··· Information provided ···

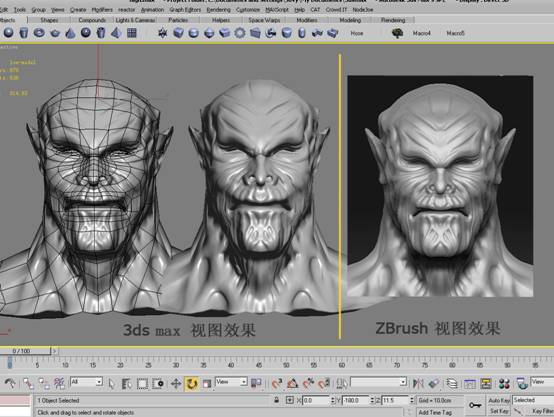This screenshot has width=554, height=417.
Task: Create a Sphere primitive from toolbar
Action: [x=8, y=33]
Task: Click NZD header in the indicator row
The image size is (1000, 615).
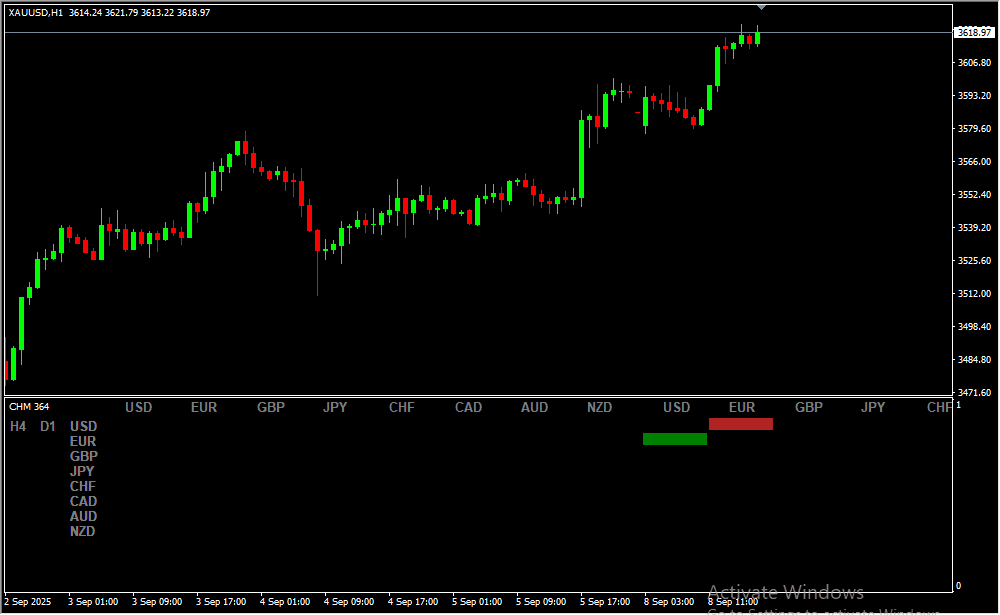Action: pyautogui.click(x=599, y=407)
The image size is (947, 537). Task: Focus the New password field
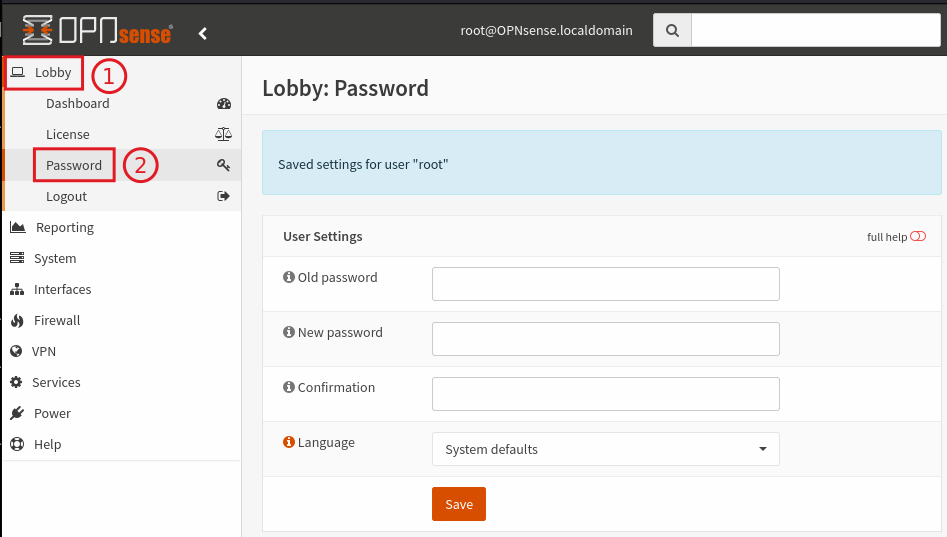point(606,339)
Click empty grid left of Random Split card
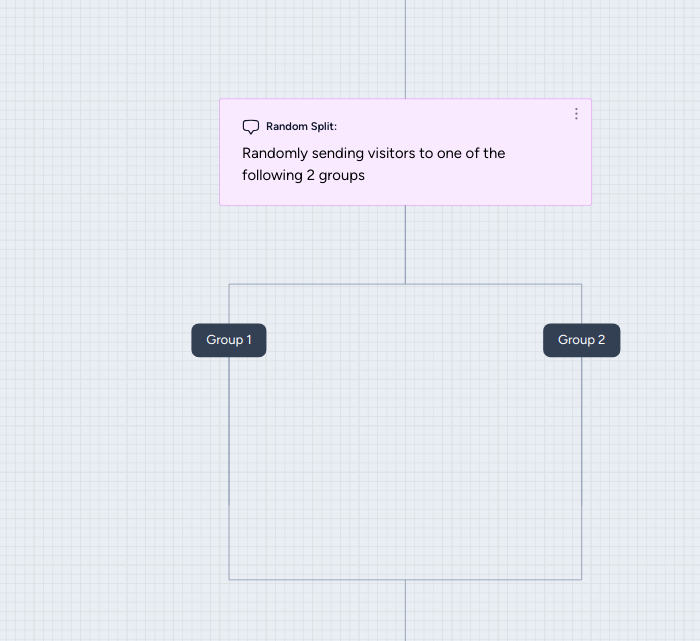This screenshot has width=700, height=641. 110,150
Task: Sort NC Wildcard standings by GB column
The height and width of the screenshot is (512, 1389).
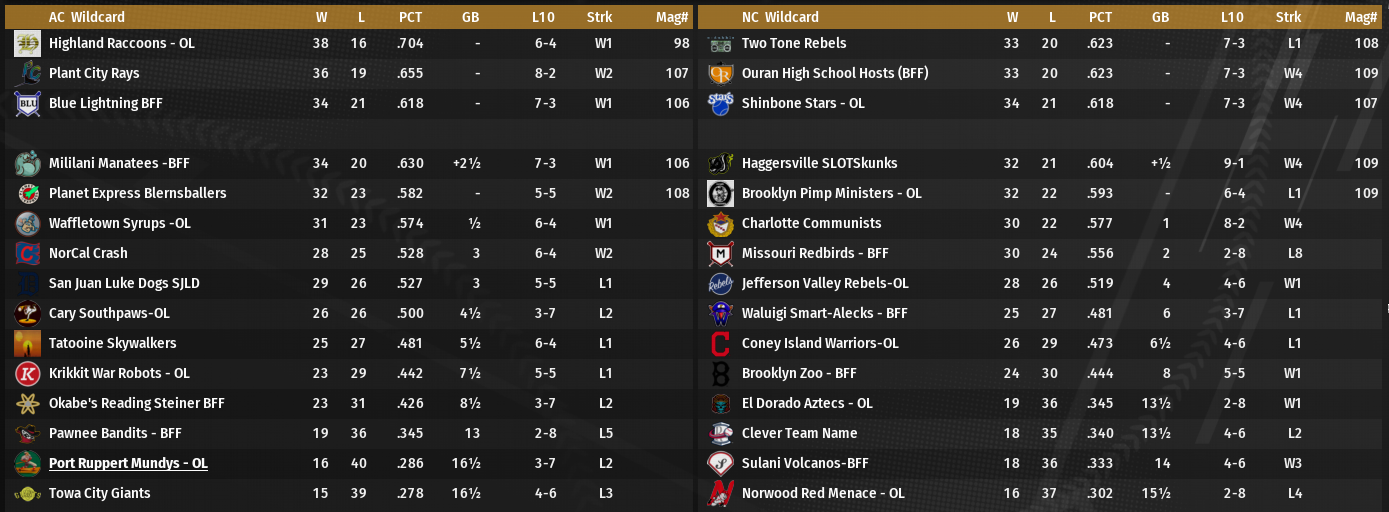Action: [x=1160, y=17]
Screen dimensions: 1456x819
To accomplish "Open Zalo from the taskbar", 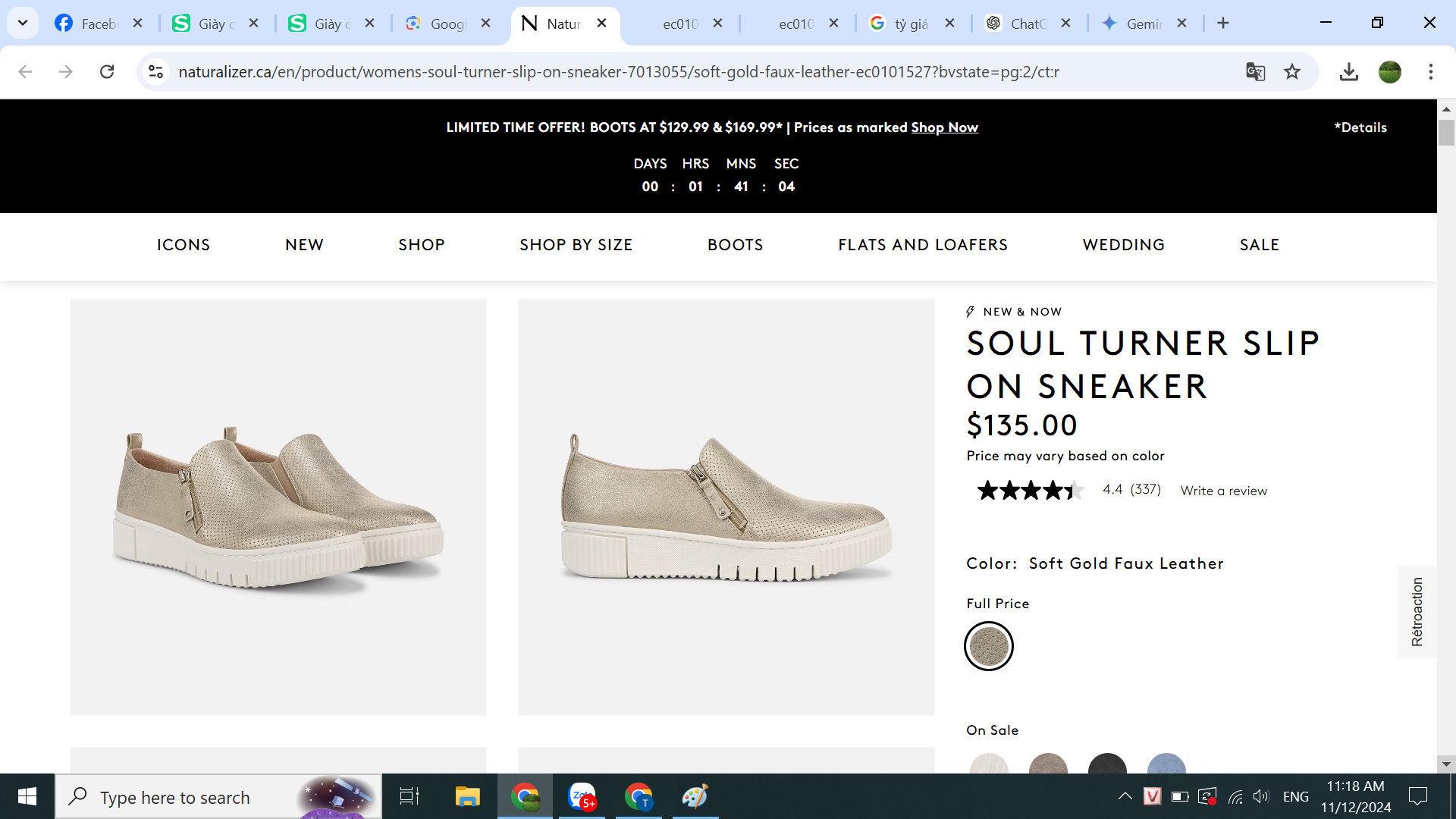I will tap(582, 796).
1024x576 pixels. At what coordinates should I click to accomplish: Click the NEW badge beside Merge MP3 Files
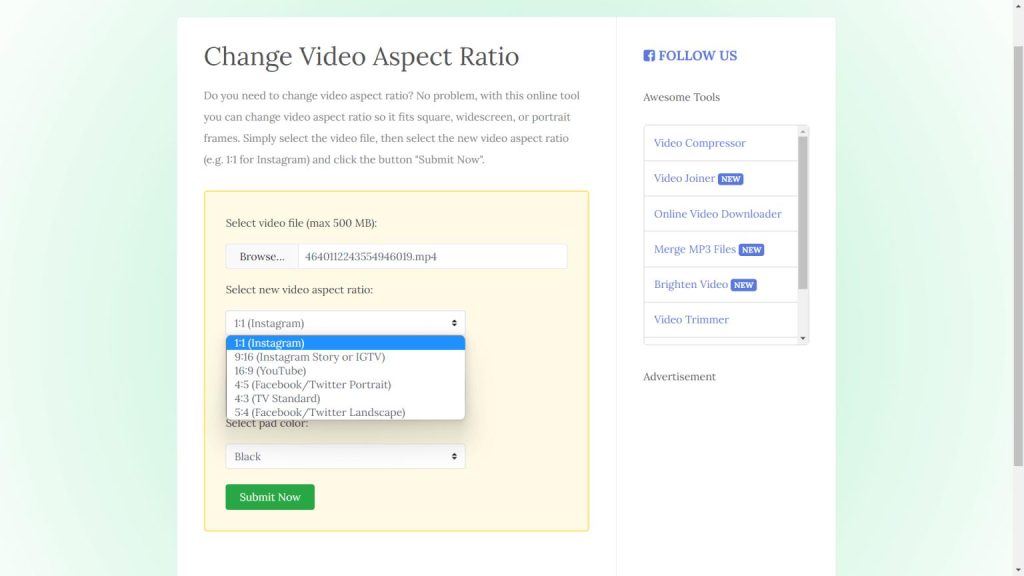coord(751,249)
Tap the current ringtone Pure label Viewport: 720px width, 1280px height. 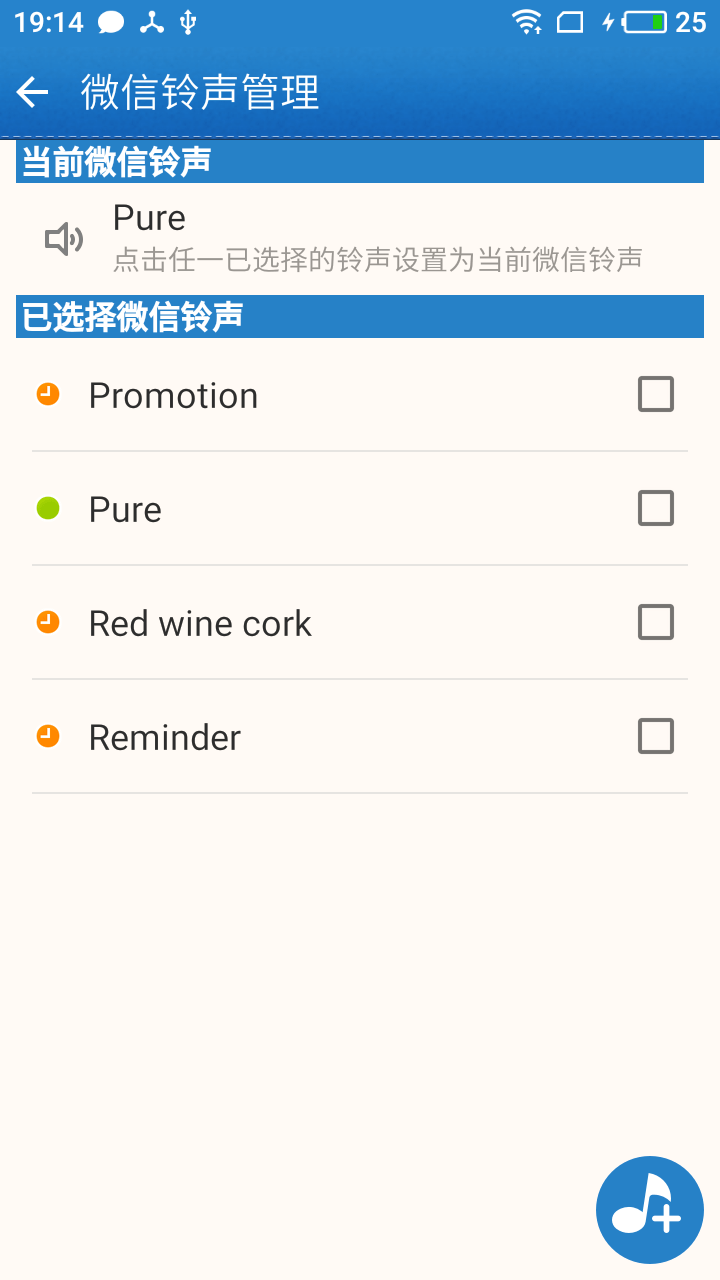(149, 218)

···

Activity ▸
What you return must match the lines above from the one with "The image size is (1000, 615)." through the one with "Screen dimensions: 1456x819" exactly, with both ends included and the pictures excluded.

Problem solution ▸
The image size is (1000, 615).
Action: pyautogui.click(x=599, y=407)
The image size is (947, 537). Task: Focus the New password field
point(606,339)
Click empty grid left of Random Split card
This screenshot has width=700, height=641. 110,150
Task: Sort NC Wildcard standings by GB column
The height and width of the screenshot is (512, 1389).
Action: [x=1160, y=17]
Screen dimensions: 1456x819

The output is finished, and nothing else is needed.